> Exercise goal: Only the lines from the one containing "Given: Click the" to the end of the records belong in the copy. Reproduce them word for word and drop the pictures.

*** Begin section ***

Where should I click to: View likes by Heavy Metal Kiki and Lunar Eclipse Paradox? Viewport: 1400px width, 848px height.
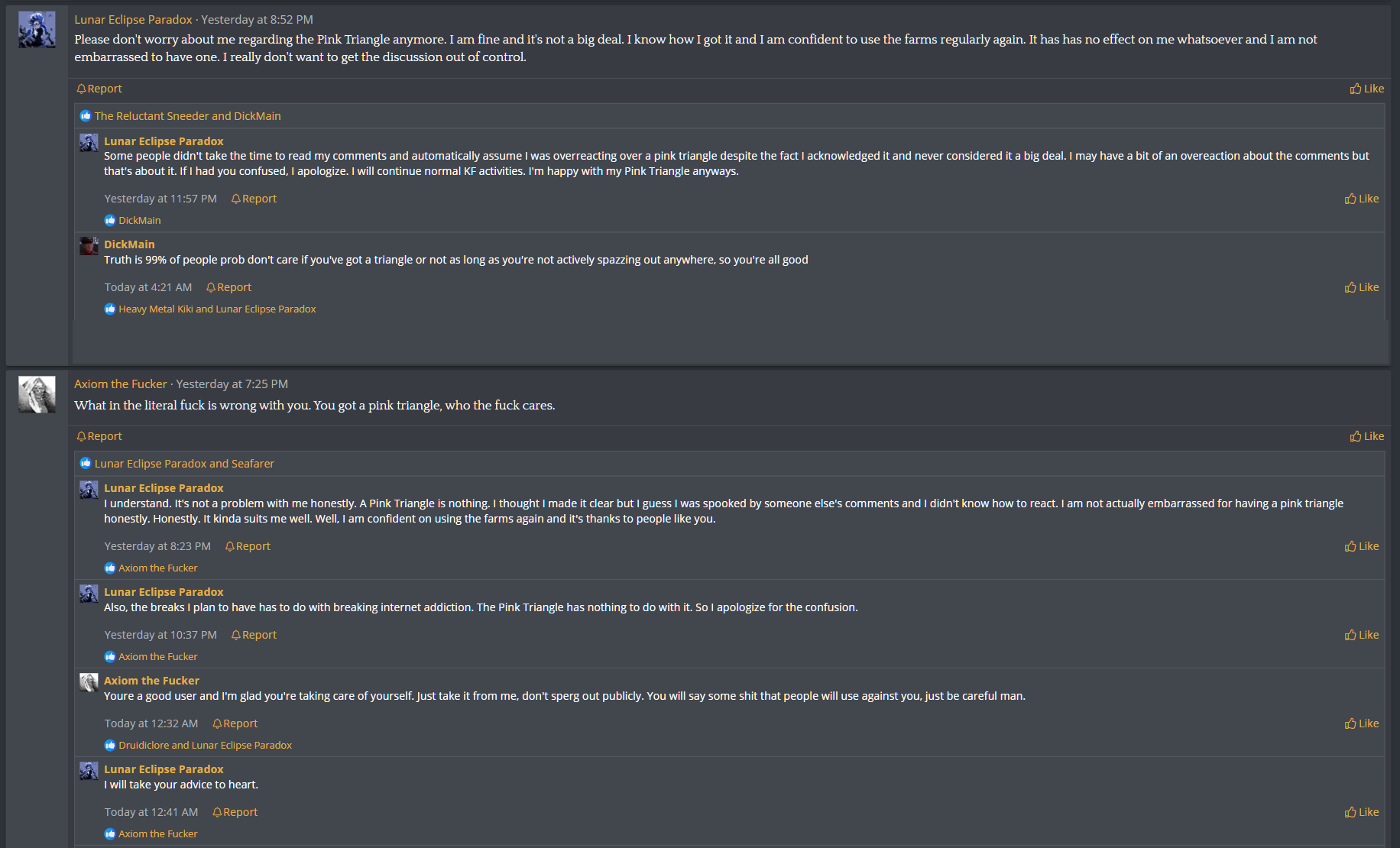pos(217,309)
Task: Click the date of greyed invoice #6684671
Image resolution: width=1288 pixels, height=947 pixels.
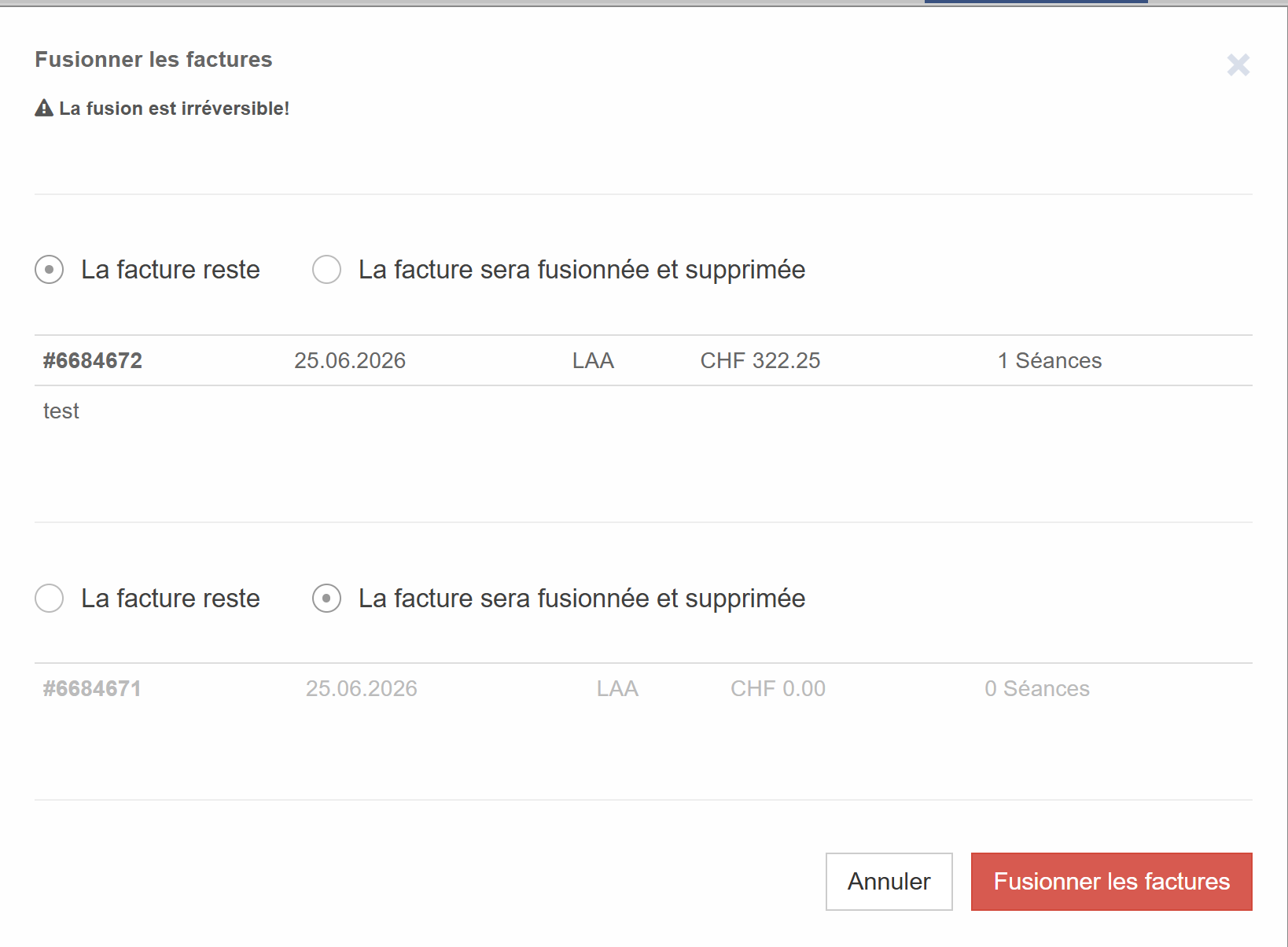Action: point(362,689)
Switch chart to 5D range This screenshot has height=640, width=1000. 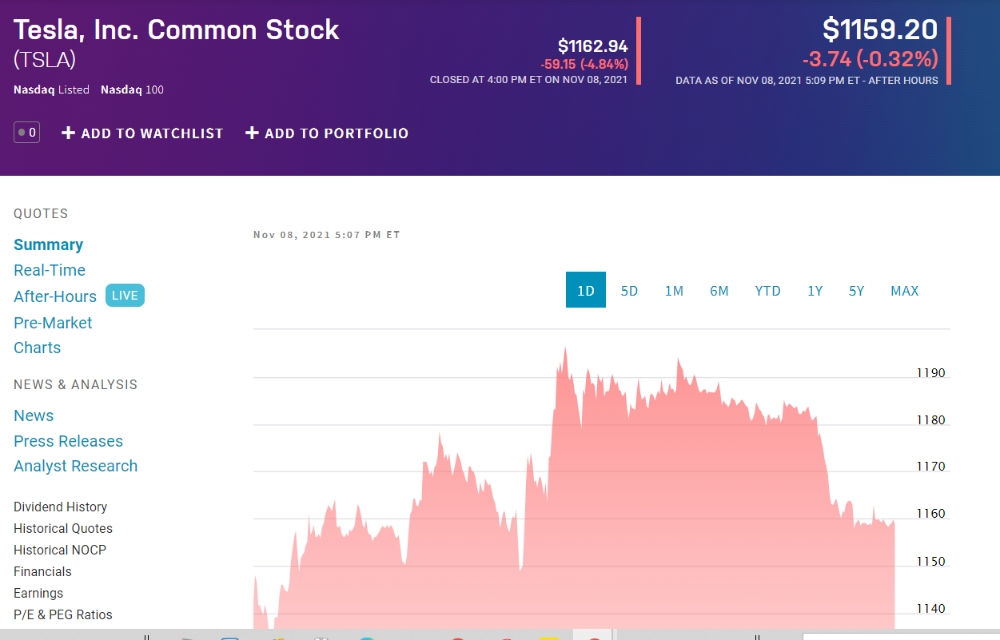[629, 291]
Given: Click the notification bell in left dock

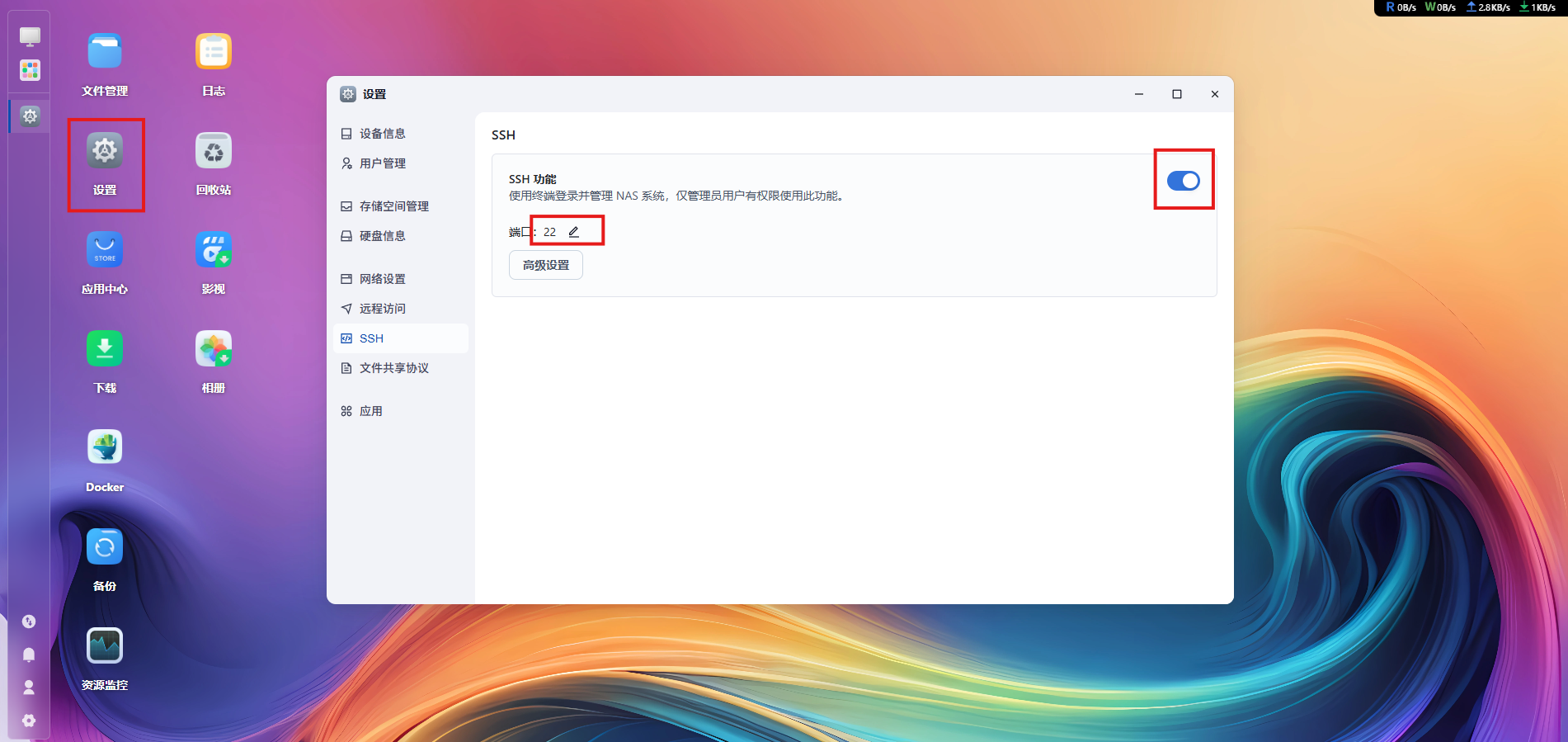Looking at the screenshot, I should tap(29, 655).

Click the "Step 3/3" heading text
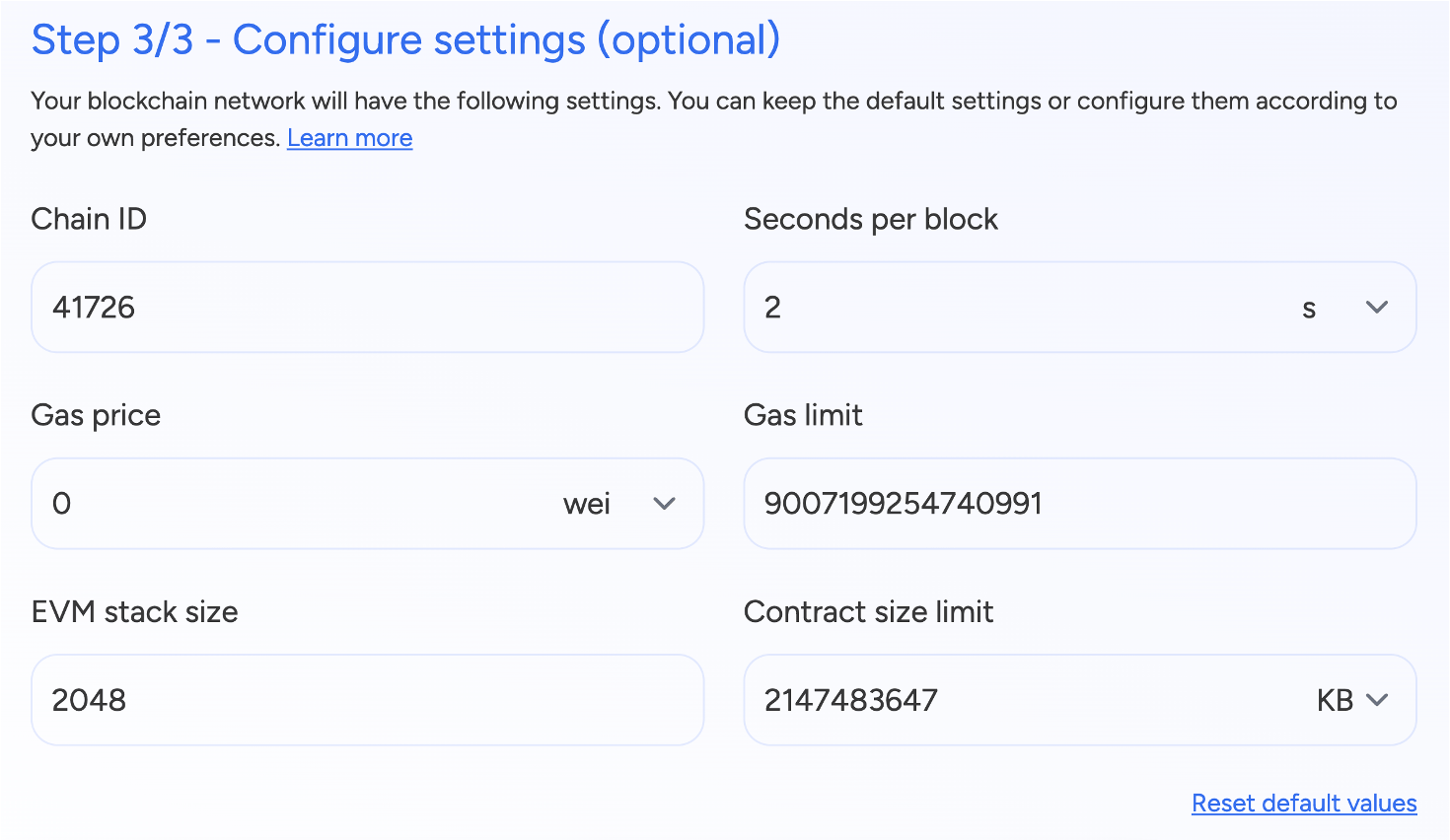point(402,39)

*** End section ***

> Response:
Given: Click the notification bell in left dock

Looking at the screenshot, I should tap(29, 655).

Click the "Step 3/3" heading text
point(402,39)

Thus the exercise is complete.